#### Information provided:
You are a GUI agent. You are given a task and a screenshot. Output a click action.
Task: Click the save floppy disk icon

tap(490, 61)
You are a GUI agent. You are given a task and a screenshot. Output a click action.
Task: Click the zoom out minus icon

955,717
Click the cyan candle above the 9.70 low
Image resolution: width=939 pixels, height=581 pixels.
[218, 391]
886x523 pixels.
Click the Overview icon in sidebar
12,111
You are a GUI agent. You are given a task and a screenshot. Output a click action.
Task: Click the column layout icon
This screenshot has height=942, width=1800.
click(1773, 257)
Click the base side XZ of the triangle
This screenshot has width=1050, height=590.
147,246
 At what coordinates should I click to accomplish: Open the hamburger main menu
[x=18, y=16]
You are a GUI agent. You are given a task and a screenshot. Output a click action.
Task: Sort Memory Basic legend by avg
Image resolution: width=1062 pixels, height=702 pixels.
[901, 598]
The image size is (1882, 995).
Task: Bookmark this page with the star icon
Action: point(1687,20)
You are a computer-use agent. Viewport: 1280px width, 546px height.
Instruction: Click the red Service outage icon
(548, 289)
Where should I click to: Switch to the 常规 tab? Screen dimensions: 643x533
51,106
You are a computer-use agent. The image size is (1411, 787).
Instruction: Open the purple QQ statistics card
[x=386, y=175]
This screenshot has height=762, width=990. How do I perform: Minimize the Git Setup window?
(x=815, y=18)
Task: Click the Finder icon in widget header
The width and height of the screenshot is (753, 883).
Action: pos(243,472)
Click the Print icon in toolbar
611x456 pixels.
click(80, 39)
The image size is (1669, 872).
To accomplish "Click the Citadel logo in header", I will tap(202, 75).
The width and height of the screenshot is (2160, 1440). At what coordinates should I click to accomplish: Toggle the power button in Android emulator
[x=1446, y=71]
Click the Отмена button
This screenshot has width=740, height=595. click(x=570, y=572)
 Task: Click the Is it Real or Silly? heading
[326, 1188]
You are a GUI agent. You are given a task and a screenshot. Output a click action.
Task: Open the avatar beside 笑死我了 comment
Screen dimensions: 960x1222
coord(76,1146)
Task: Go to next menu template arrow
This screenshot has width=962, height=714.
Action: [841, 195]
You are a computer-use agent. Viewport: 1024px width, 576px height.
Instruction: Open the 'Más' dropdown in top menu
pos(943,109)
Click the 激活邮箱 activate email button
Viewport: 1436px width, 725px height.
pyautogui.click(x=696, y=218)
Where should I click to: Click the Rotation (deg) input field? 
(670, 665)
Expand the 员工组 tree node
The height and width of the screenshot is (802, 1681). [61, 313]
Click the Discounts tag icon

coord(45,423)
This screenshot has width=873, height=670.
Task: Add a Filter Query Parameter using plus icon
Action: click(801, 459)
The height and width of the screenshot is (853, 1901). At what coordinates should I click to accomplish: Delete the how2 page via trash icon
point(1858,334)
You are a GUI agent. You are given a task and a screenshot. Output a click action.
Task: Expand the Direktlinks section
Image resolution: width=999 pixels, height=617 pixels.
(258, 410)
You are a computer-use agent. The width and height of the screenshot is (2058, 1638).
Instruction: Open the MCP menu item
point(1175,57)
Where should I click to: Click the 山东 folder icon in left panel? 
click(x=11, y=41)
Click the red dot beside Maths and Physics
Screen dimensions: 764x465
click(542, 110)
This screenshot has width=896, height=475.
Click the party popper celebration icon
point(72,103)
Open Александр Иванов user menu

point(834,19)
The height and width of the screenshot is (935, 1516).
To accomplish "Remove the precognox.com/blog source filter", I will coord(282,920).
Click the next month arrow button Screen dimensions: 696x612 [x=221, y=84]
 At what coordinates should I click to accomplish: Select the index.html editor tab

#### How to complete this task:
After checking the entries, state how many lines contain "computer", and write nothing but the number.

#### Solution for this problem:
4